_EXERCISE DIRECTIONS_
Strip out all images, then restate the data verbatim.

_RECORDS PROVIDED_

#####

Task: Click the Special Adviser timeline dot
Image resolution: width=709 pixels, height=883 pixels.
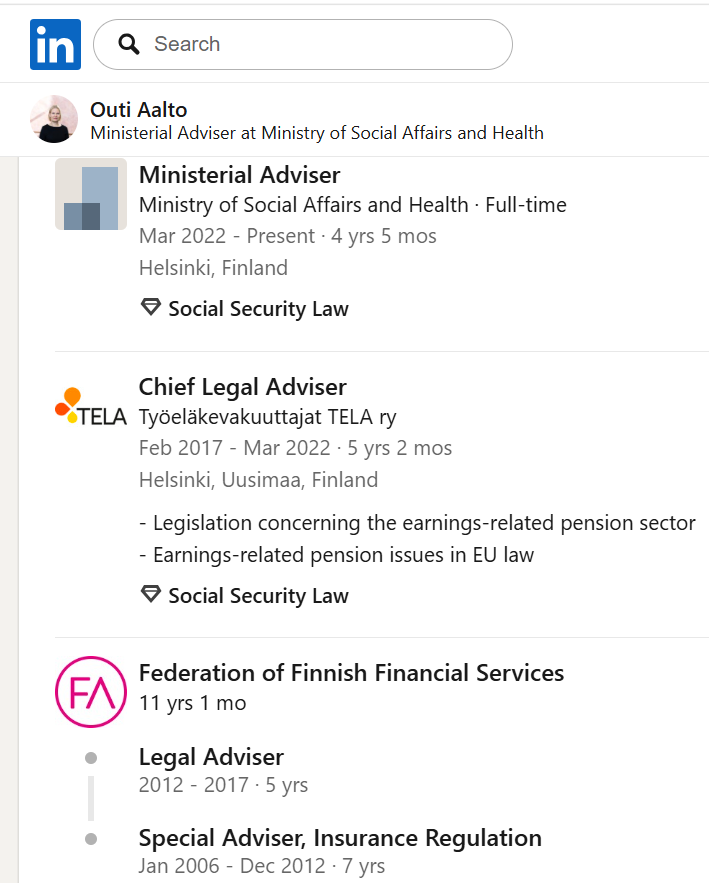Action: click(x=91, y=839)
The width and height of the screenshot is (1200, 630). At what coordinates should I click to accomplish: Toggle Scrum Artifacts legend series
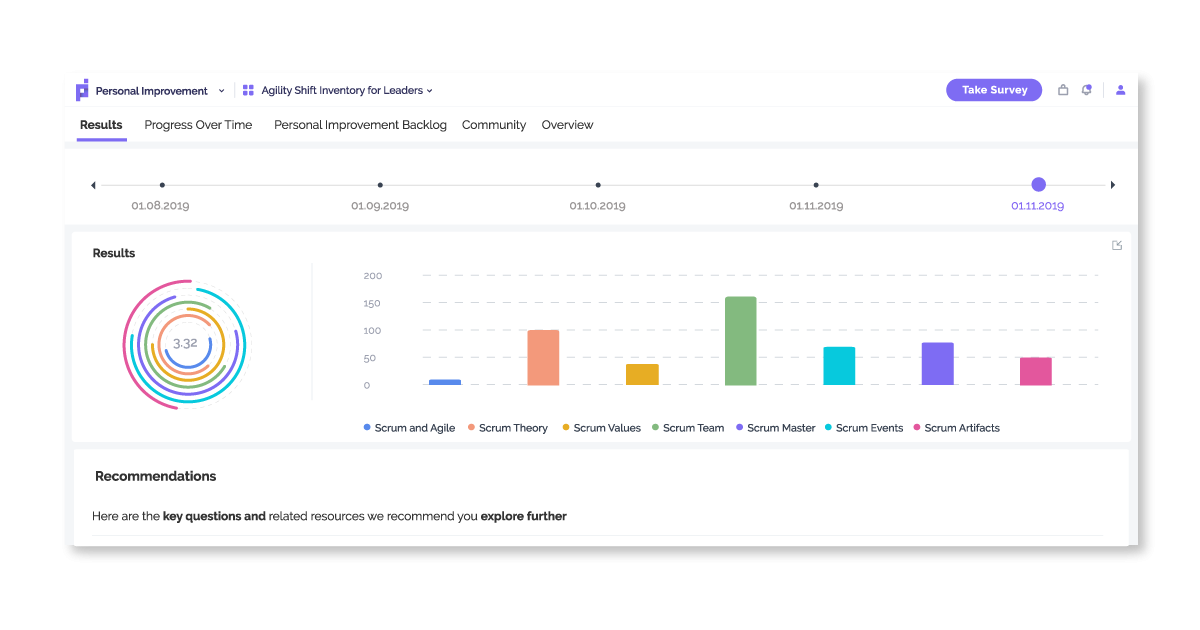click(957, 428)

#####

_RESPONSE_
Task: Click the Special Adviser timeline dot
Image resolution: width=709 pixels, height=883 pixels.
Action: click(x=91, y=839)
The width and height of the screenshot is (1200, 630). At what coordinates should I click to accomplish: Toggle Scrum Artifacts legend series
click(957, 428)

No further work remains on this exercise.